### [WHAT THIS TASK INVOLVES]
Find the string "click" in the data, and copy out each line that has it.

### [RECORD SET]
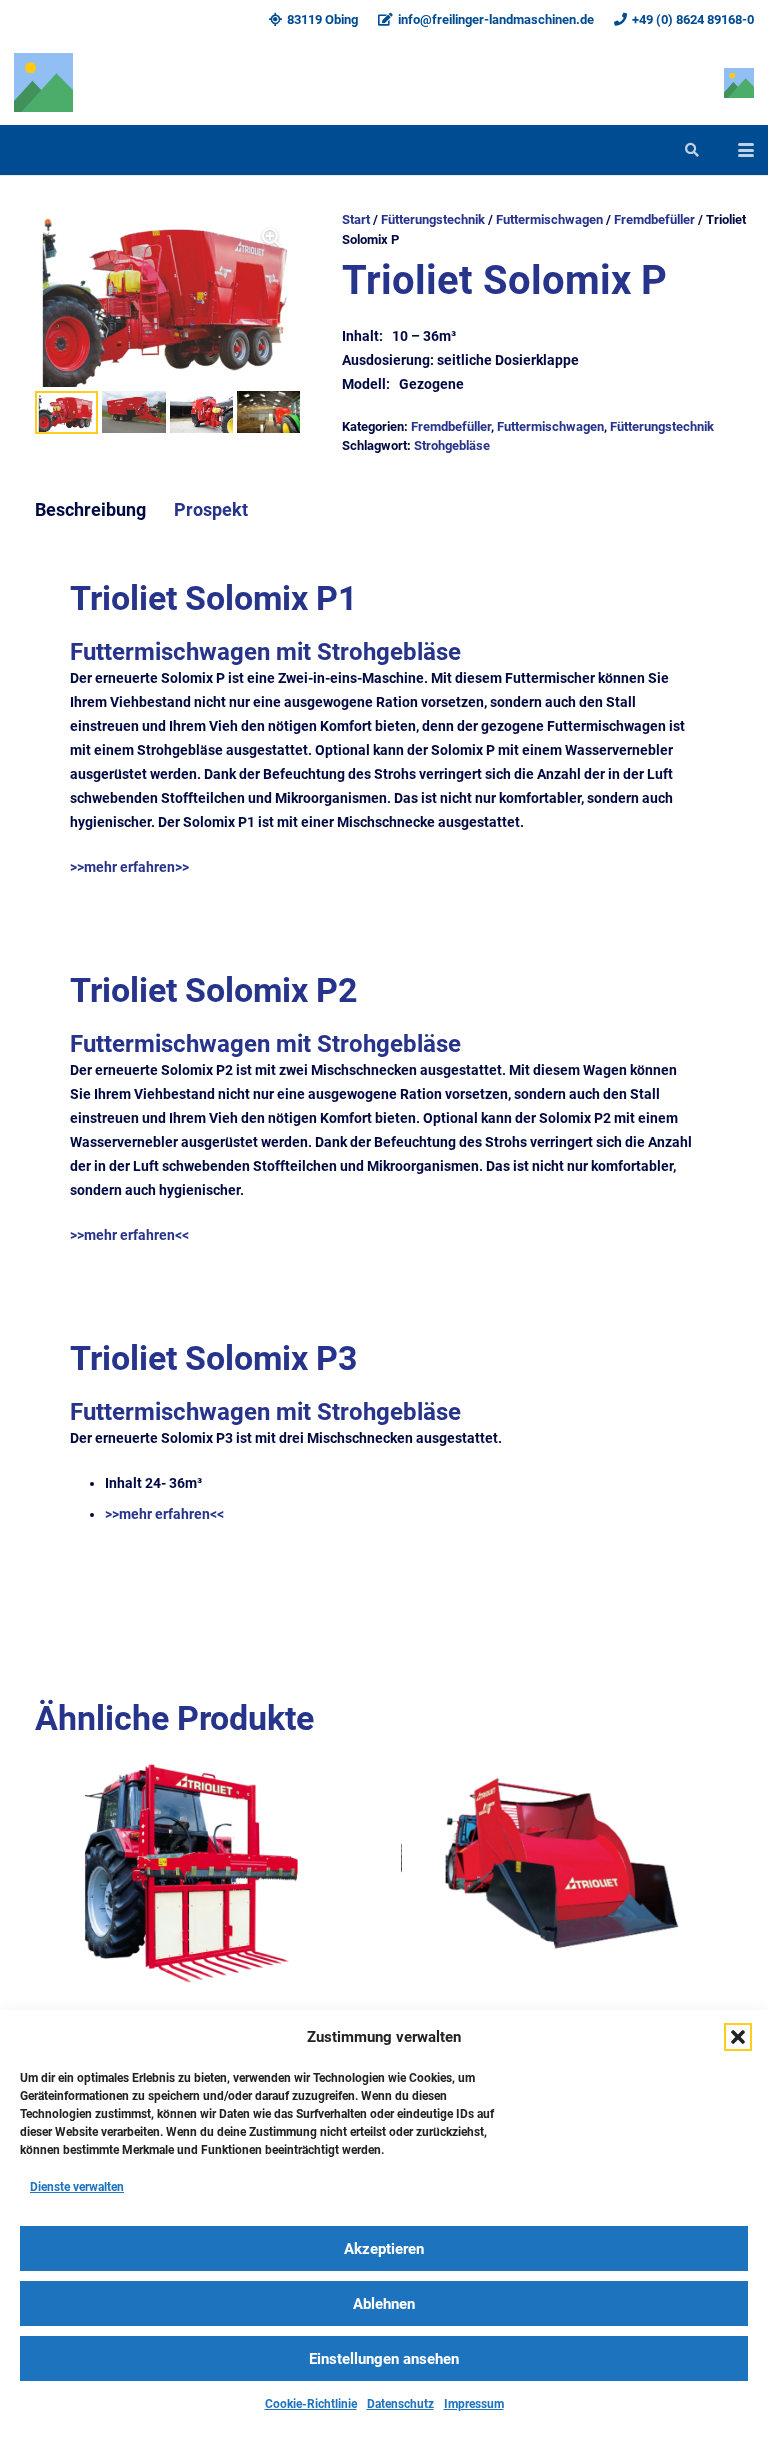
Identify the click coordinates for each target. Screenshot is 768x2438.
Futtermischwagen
* * *
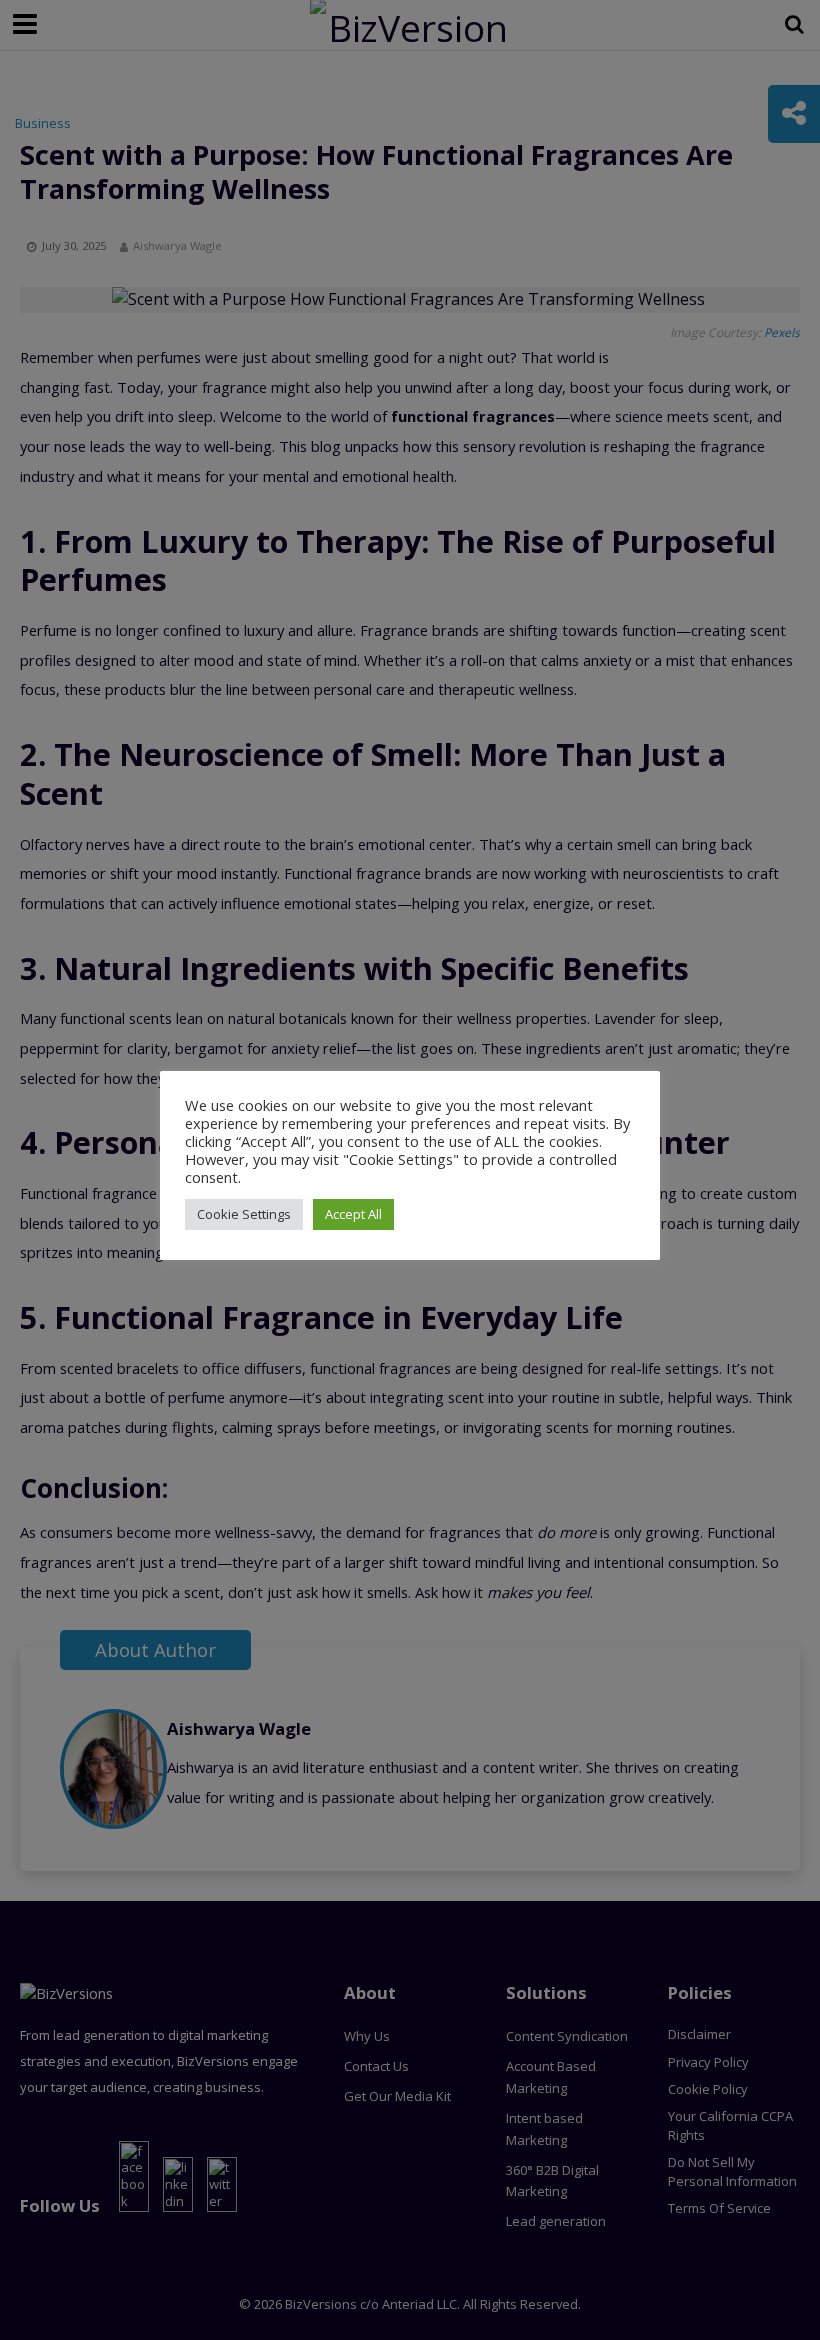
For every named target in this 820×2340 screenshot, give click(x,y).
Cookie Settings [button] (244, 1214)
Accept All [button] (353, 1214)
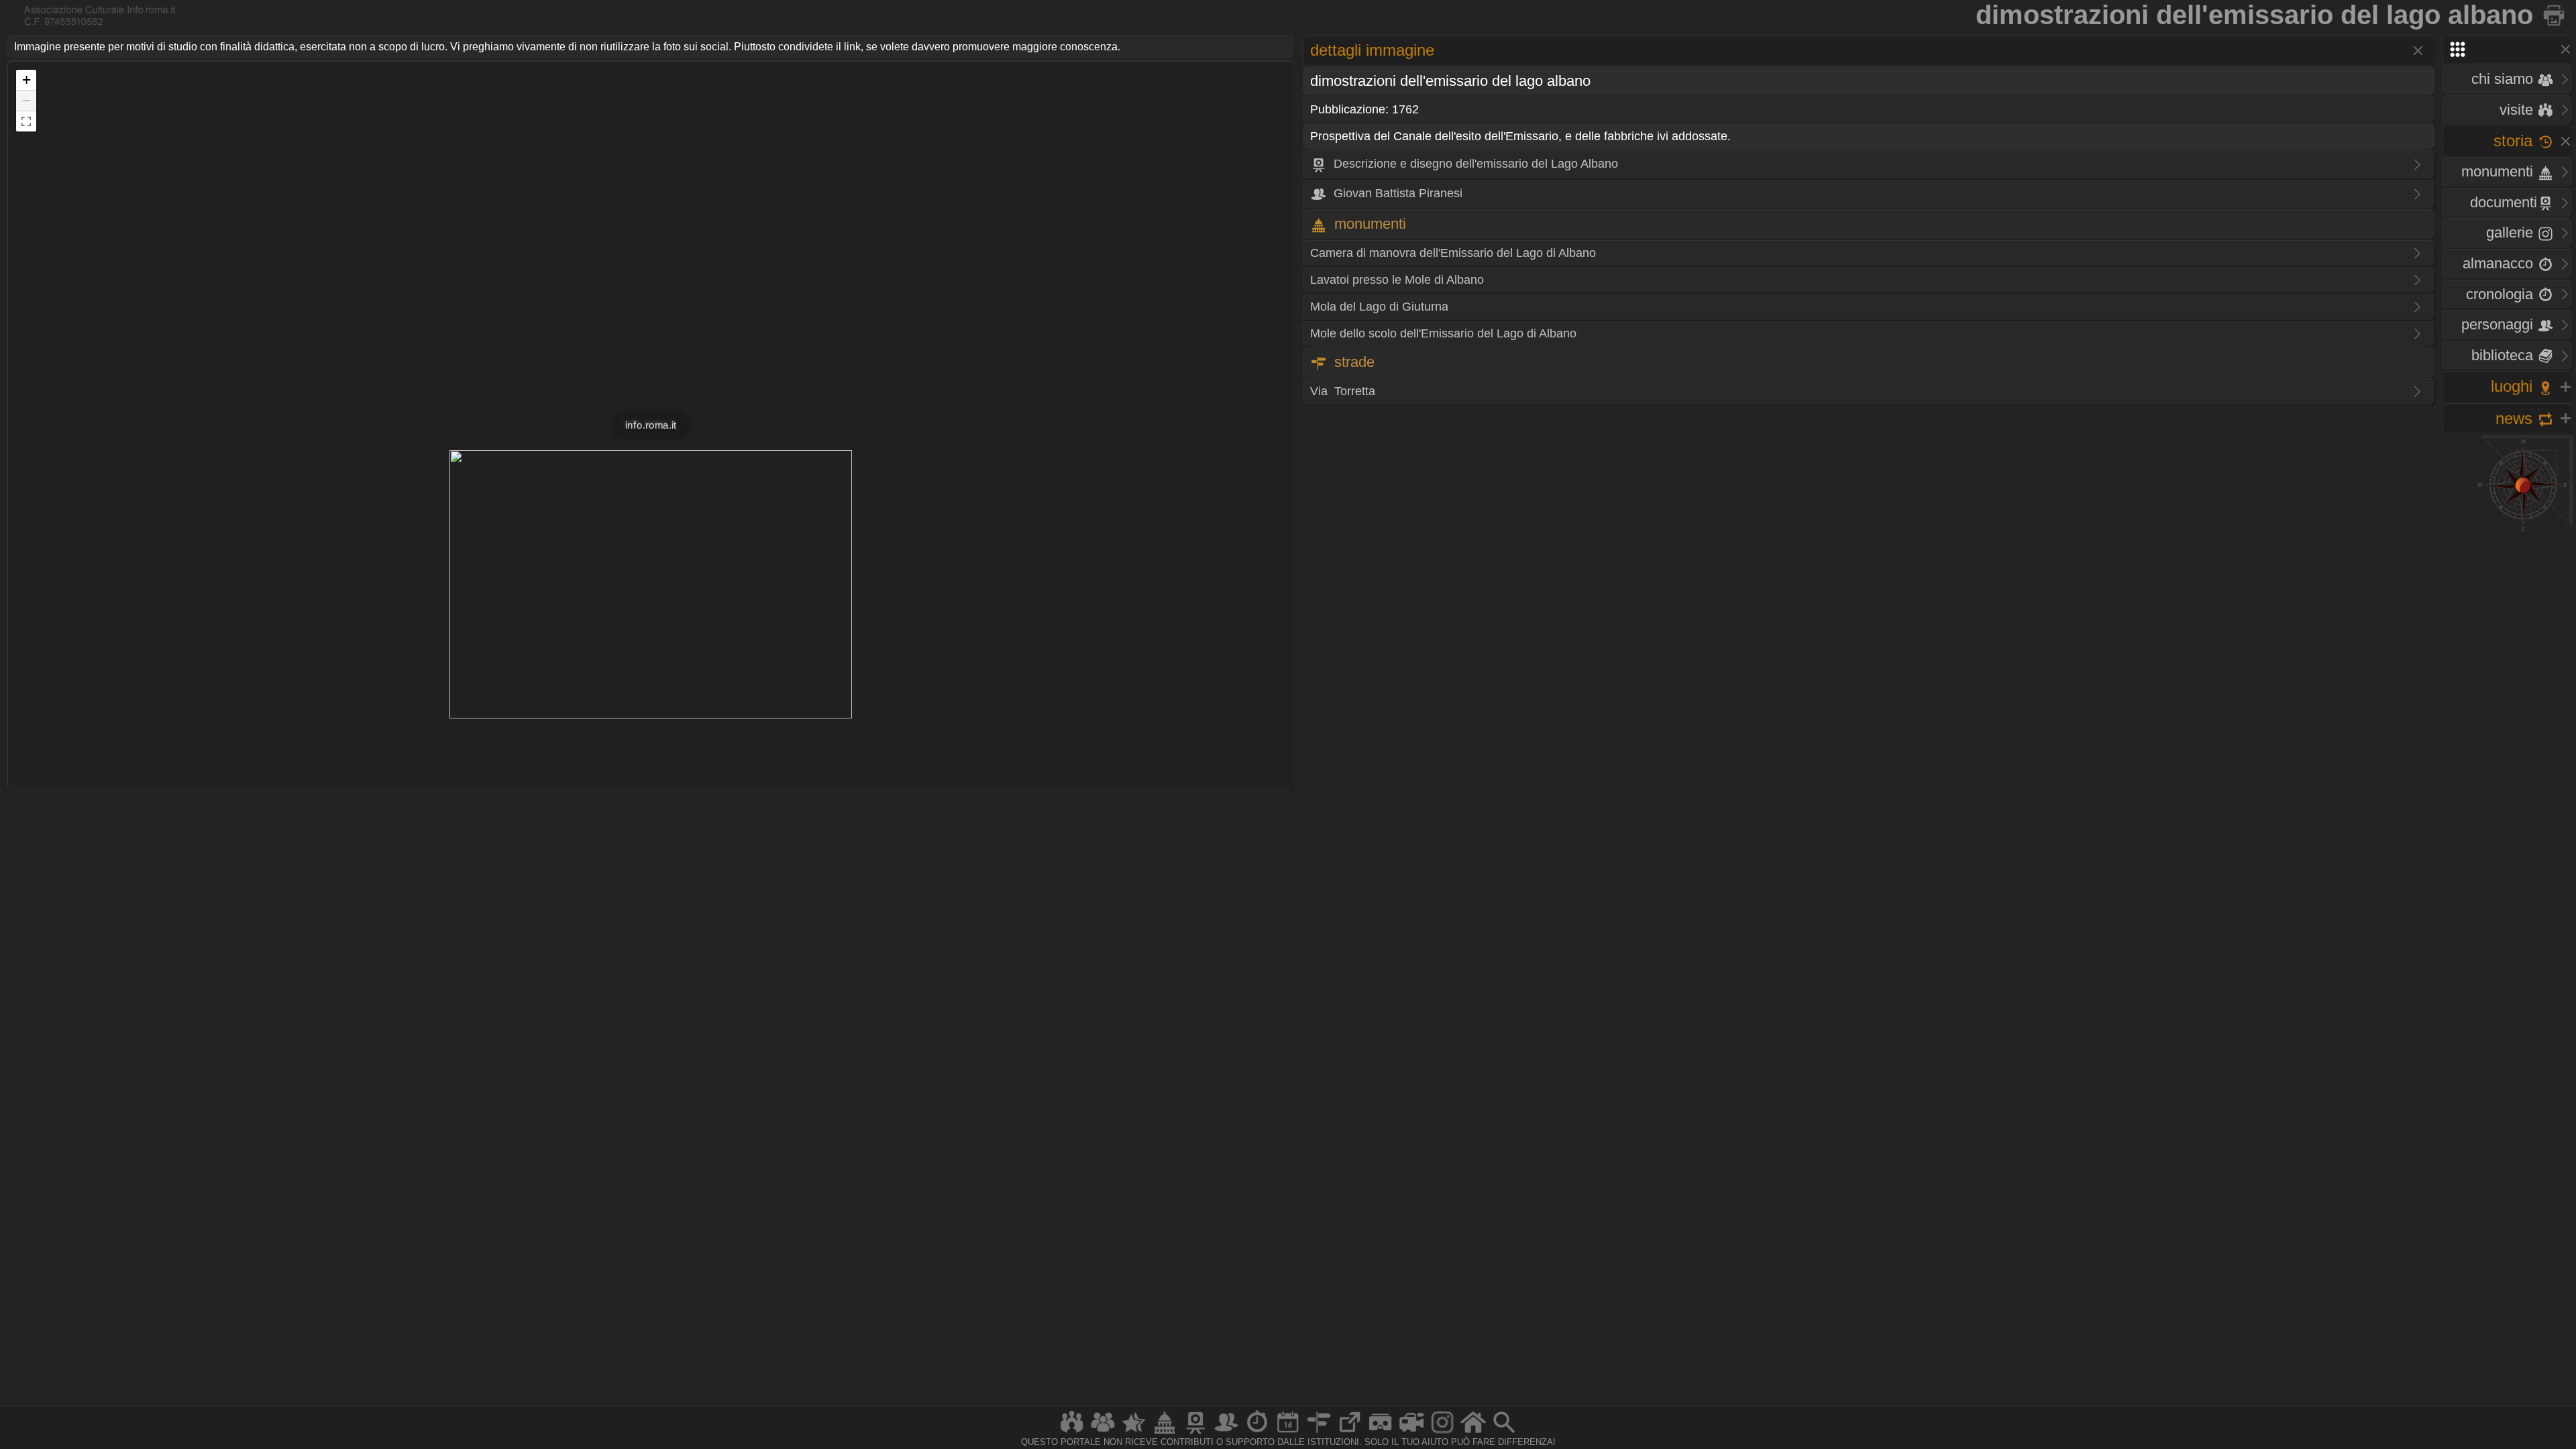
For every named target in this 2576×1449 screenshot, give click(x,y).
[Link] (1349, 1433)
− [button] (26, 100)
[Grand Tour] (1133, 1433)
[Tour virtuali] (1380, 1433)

### [SOLUTION TO THIS PROBLEM]
Identify the click coordinates for each target. Screenshot is 768x2438.
For every named target in this 820×2340 screenshot, give click(x,y).
For every named target in this 2576×1449 screenshot, give click(x,y).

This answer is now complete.